Dzięki temu zostaną poszerzone możliwości inwestycyjne tego Funduszu o inne kraje Europy Centralnej i Wschodniej. Zmienione zostaną również poziomy minimalnego zaangażowania na rynku akcji. Fundusz będzie wykorzystywać instrumenty pochodne na rynkach w tych krajach, zarówno w celu zabezpieczającym, jak również inwestycyjnym.
Zamierzeniem zarządu Investors TFI jest zmniejszanie wpływu koniunktury w Bułgarii i w Rumunii na wyniki Funduszu. Poprzez rozszerzenie zakresu inwestowania o inne rynki Fundusz będzie mógł korzystać szerzej z efektu dywersyfikacji aktywów. Rynek polski czy turecki winien zapewnić wysoką płynność. Instrumenty pochodne pozwolą na zabezpieczenie przed negatywnymi skutkami zmian notowań instrumentów finansowych.

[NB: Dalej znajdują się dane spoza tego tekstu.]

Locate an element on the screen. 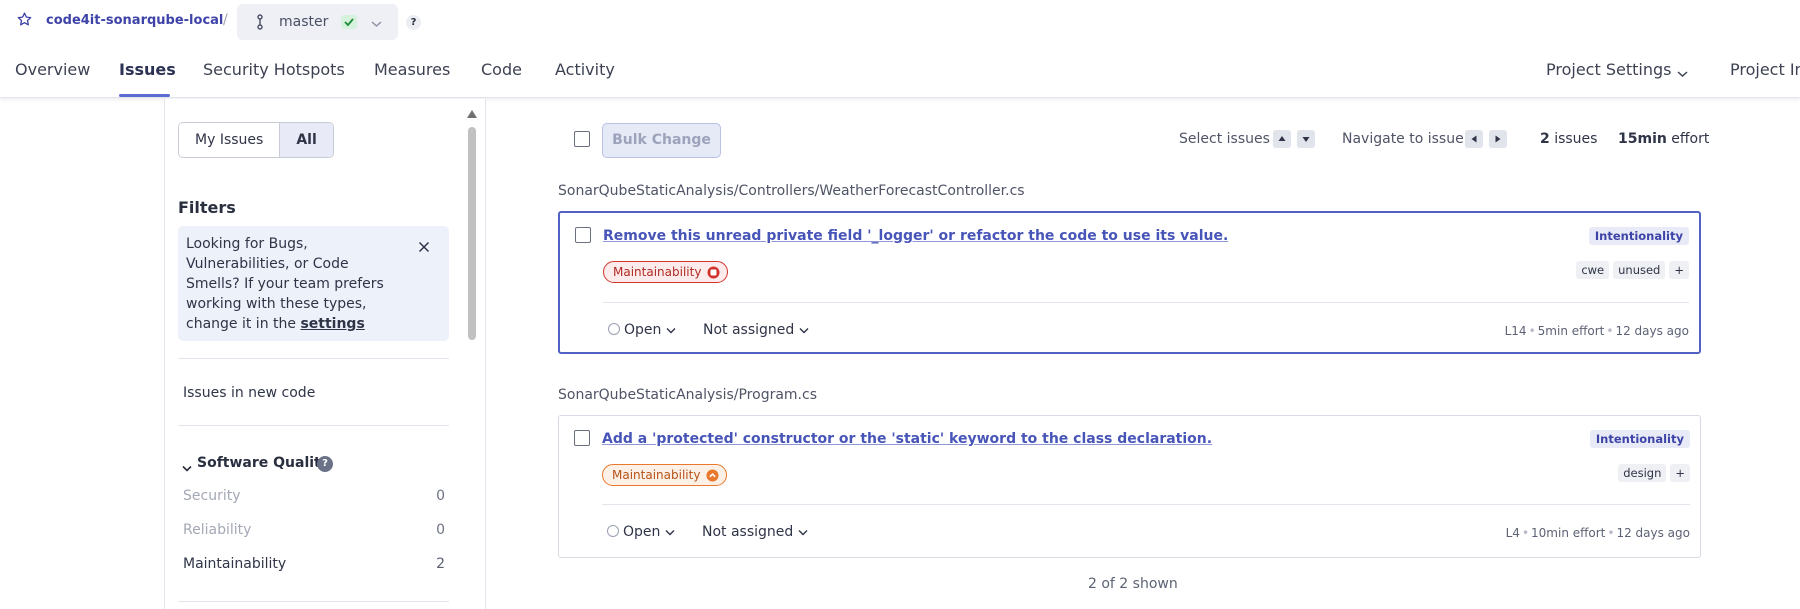  effort-label: effort is located at coordinates (1690, 139).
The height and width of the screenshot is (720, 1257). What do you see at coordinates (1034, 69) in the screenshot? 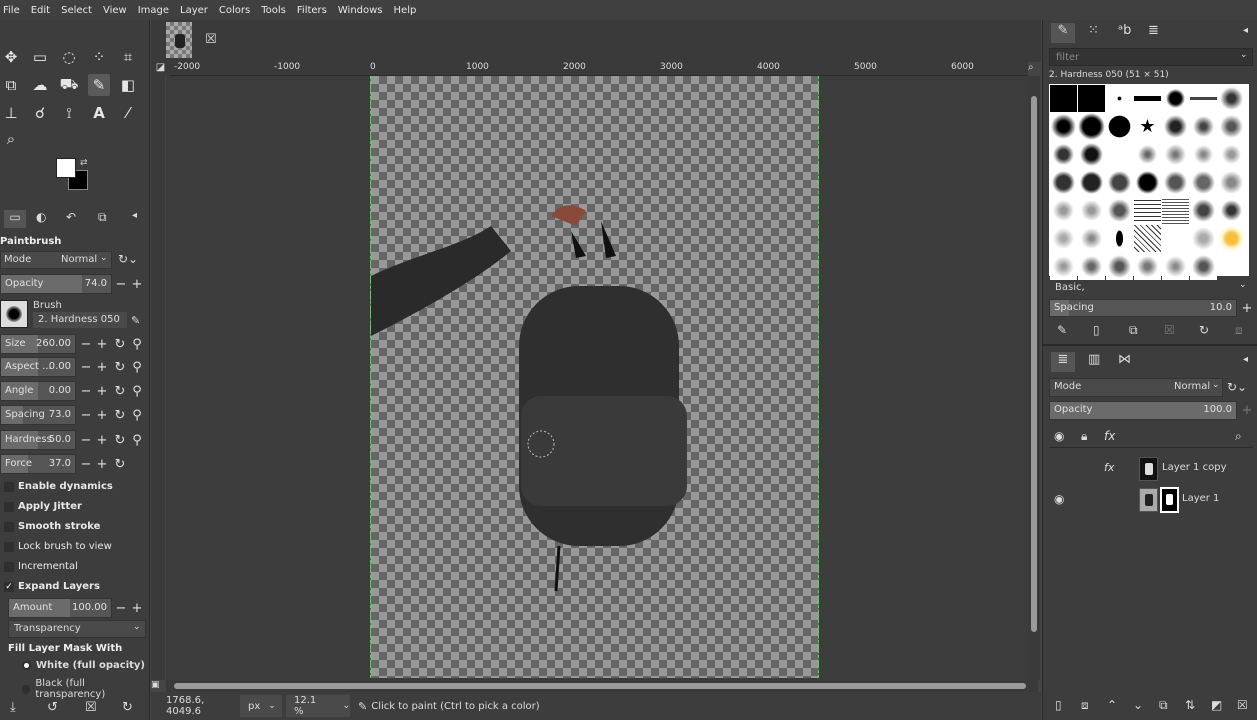
I see `zoom-icon: ⌕` at bounding box center [1034, 69].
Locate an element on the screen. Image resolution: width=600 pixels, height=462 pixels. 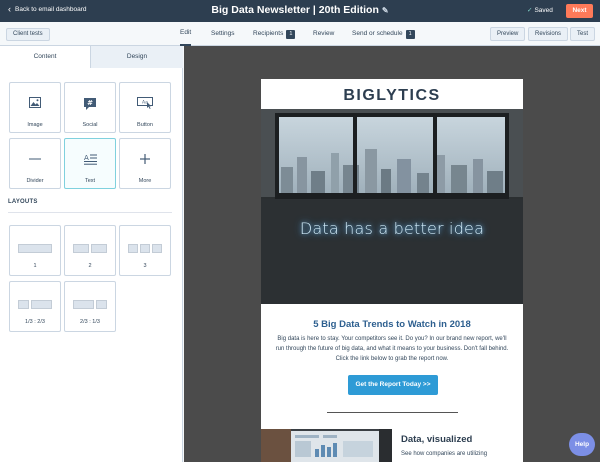
layout-label: 1 is located at coordinates (35, 266).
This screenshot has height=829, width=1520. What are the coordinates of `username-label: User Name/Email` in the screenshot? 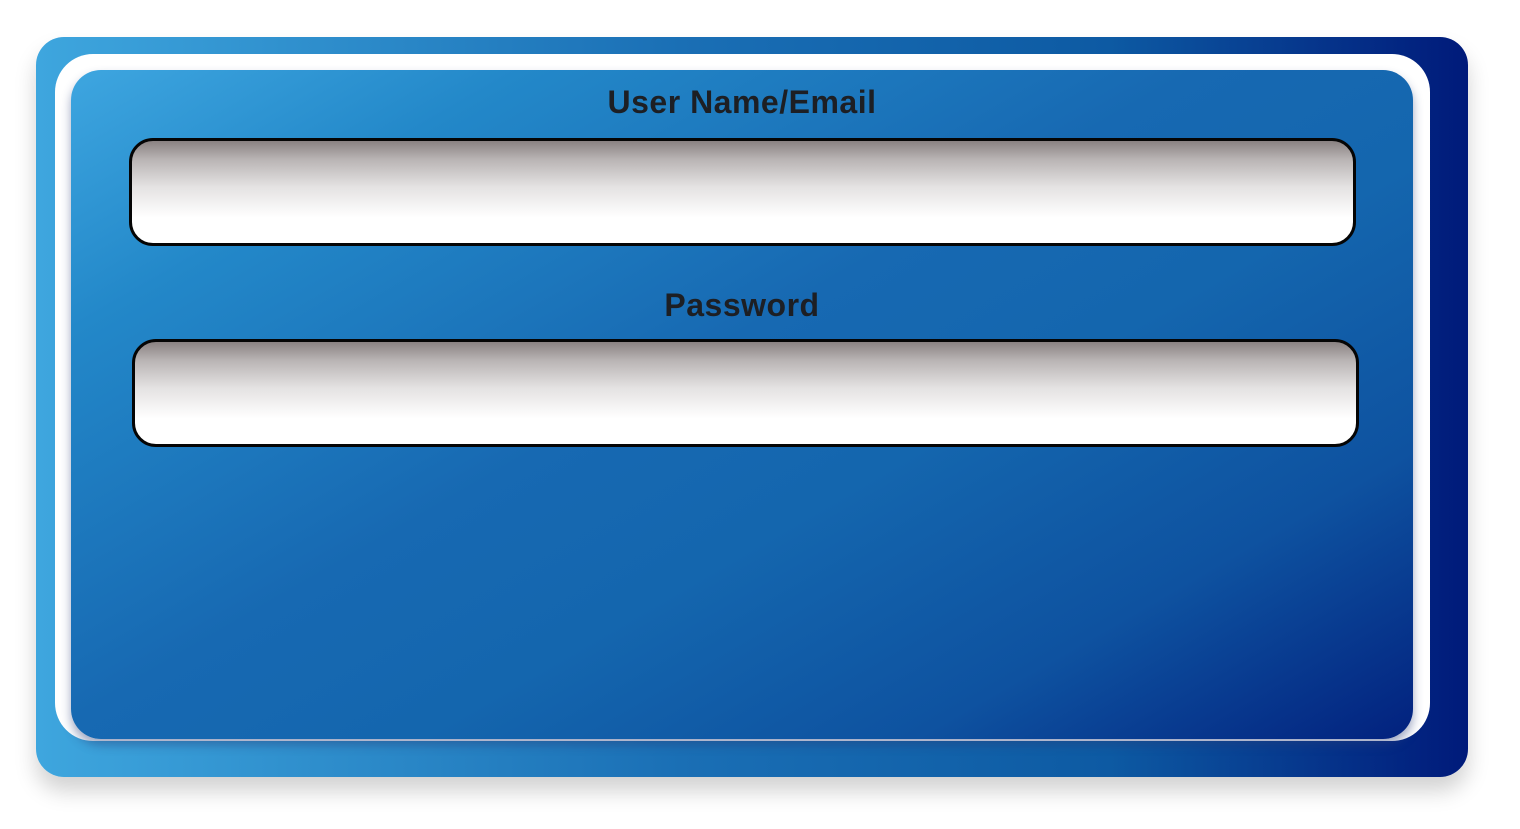 It's located at (742, 102).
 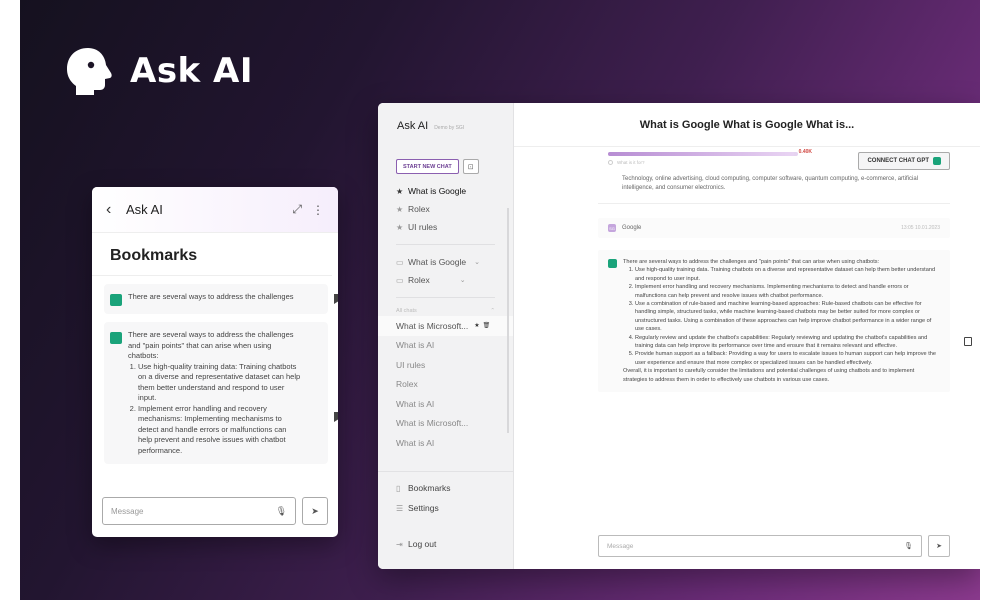 What do you see at coordinates (454, 385) in the screenshot?
I see `sidebar-chat-item: Rolex` at bounding box center [454, 385].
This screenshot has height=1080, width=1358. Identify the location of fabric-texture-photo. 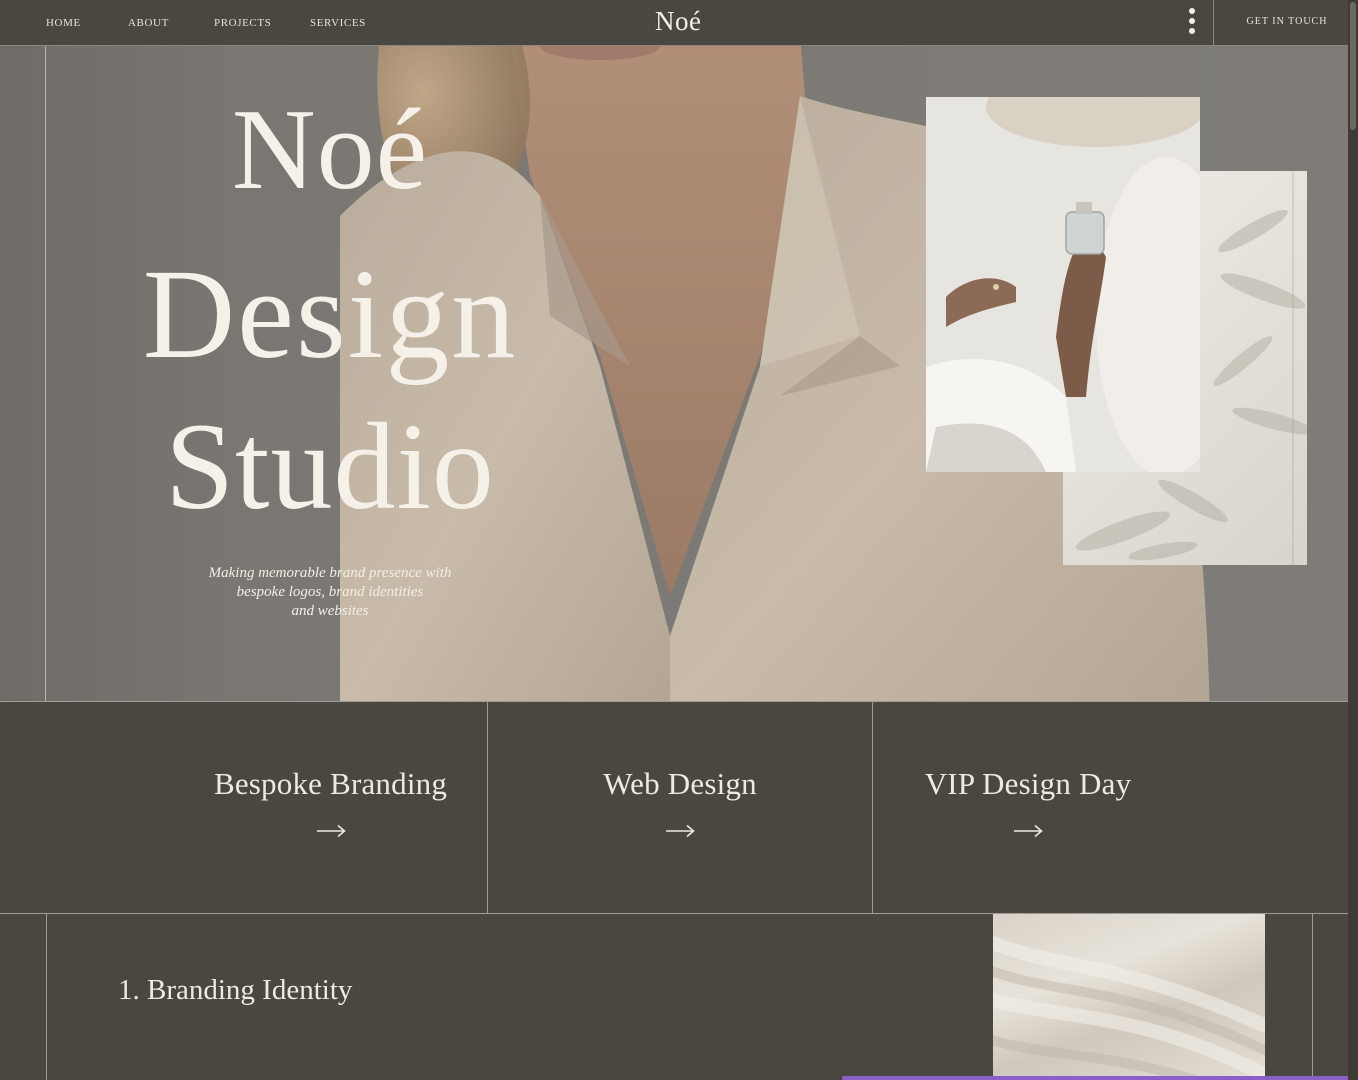
(1129, 997).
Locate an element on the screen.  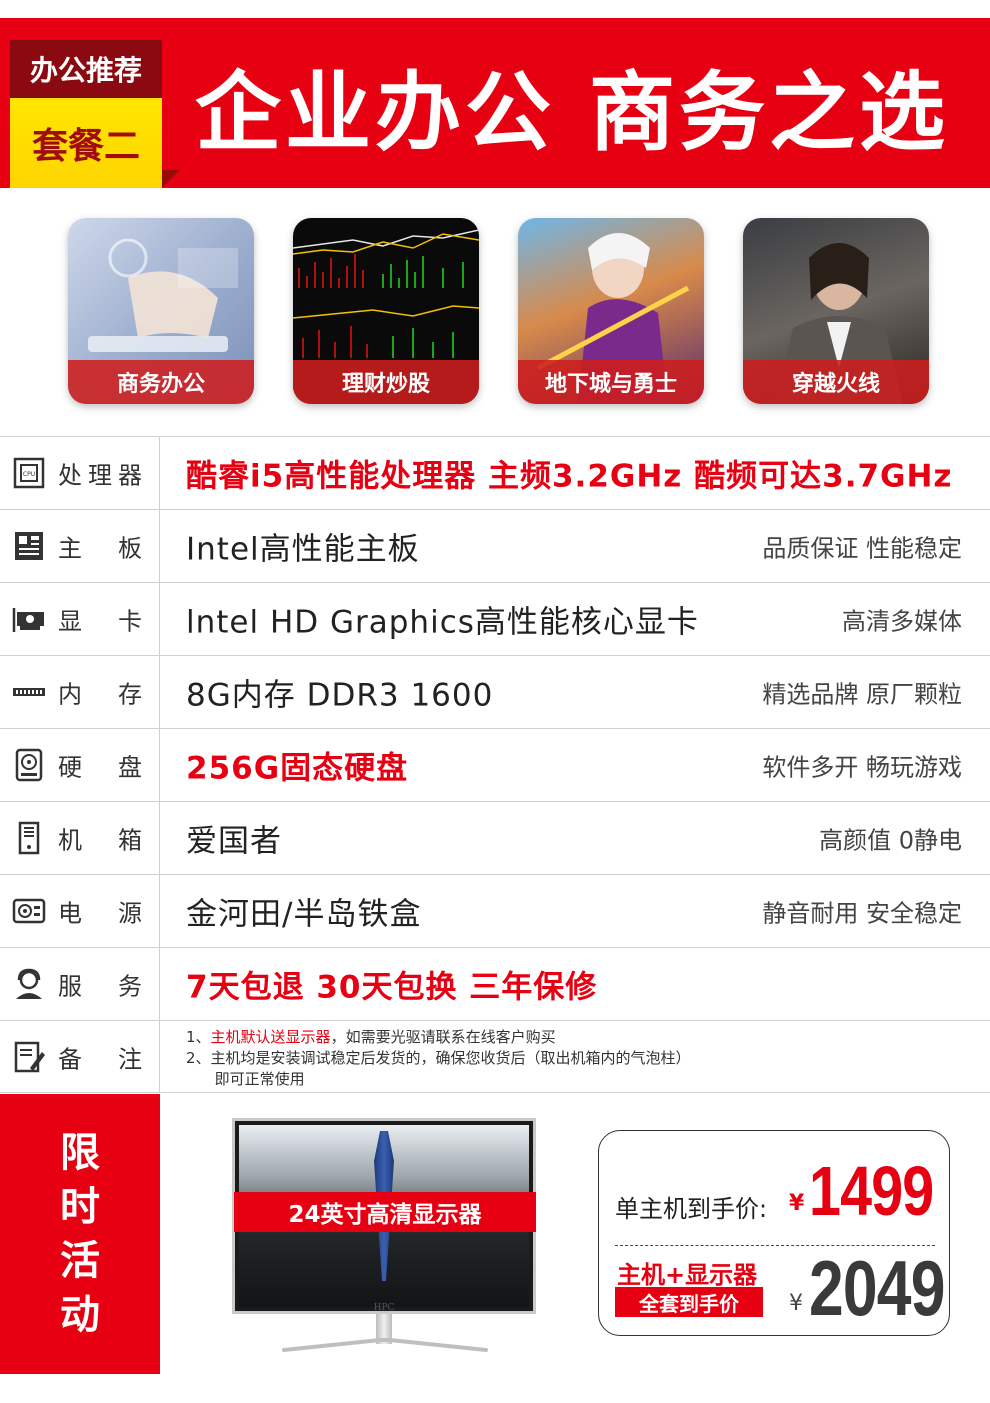
spec-row-storage: 硬盘 256G固态硬盘 软件多开 畅玩游戏 is located at coordinates (495, 764).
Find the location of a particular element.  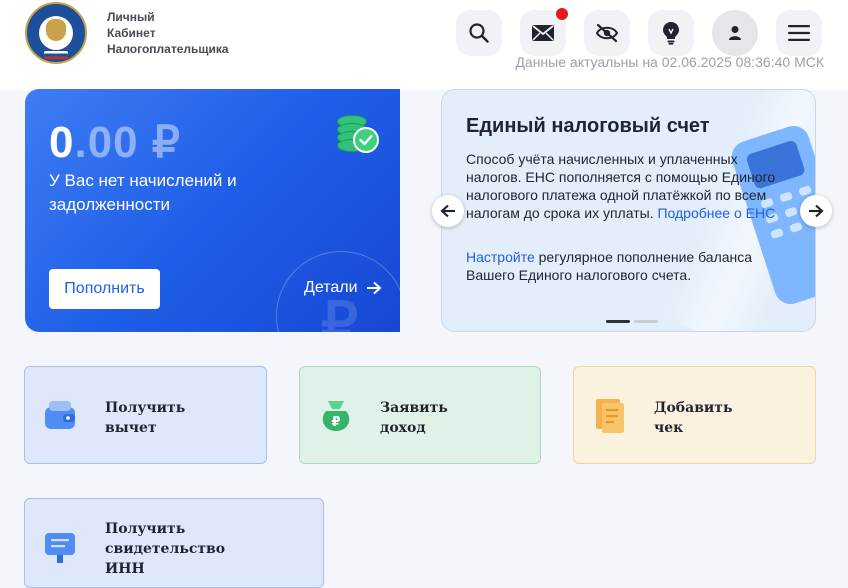

tile-label-line: Добавить is located at coordinates (694, 408).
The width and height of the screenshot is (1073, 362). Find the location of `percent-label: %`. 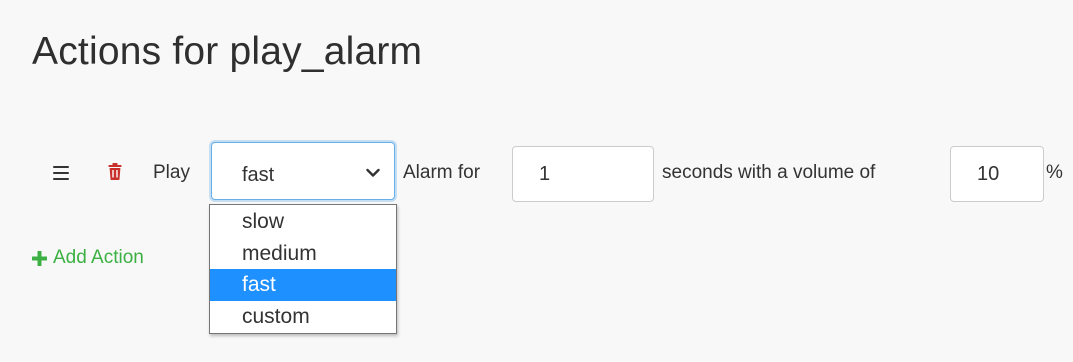

percent-label: % is located at coordinates (1054, 172).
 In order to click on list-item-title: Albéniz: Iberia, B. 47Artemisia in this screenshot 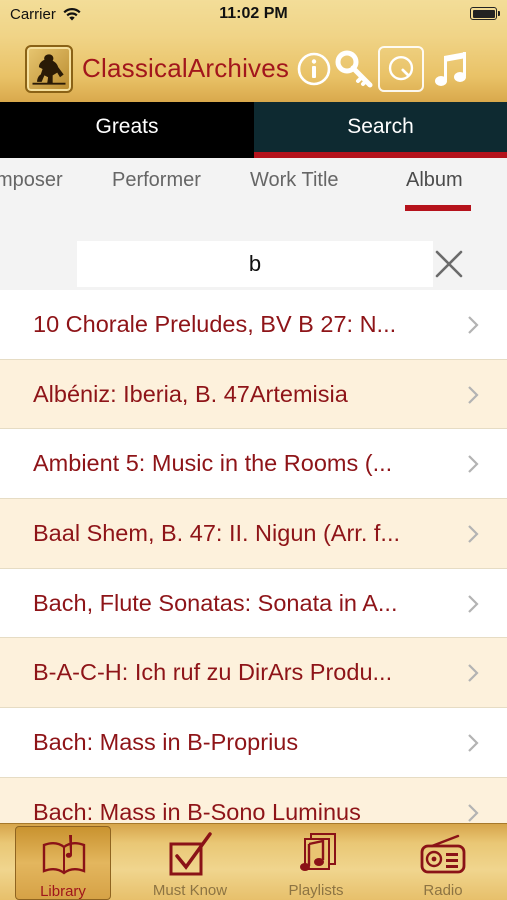, I will do `click(190, 394)`.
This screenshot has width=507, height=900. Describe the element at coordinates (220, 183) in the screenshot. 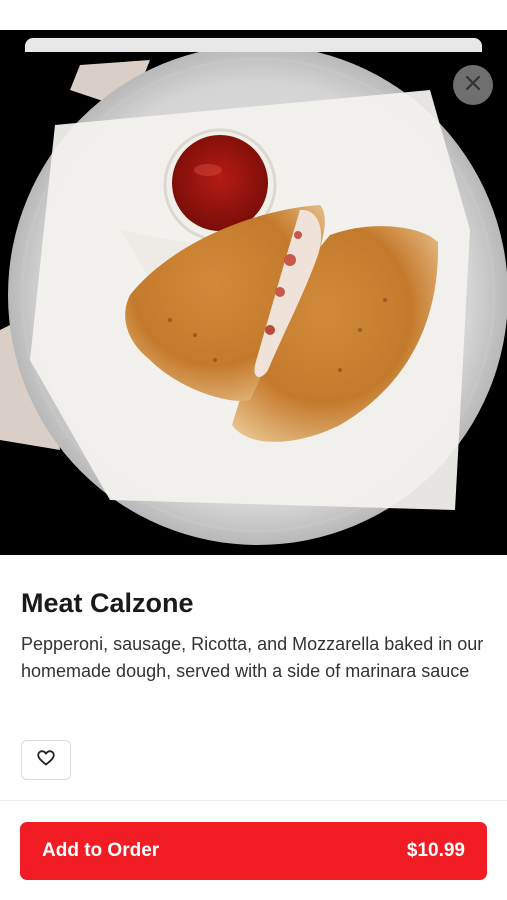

Jak mówi Maciej Wiśniewski, Dyrektor Zarządzający, Prezes Zarządu Investors TFI, otwarcie Funduszu na kolejne kraje pozwoli zwiększyć wybór instrumentów finansowych. Przez ostatnie tygodnie pracowaliśmy nad optymalną zmianą polityki inwestycyjnej tego funduszu. Mimo, że sytuacja gospodarcza w Bułgarii i Rumunii jest relatywnie dobra, odpływ pieniędzy zagranicznych inwestorów ograniczył płynność na lokalnych giełdach. Nie można schować głowy w piasek i przeczekać biernie kryzysu finansowego. Szczęśliwie, nie jesteśmy częścią dużej korporacji, gdzie takie zmiany nie byłyby możliwe lub byłyby wprowadzane przez wiele miesięcy – komentuje decyzję Maciej Wiśniewski, Prezes Investors TFI.
W Europie Wschodniej i Centralnej istnieje wiele ciekawych rynków, na których można dokonywać intratnych inwestycji, nawet w obecnej sytuacji.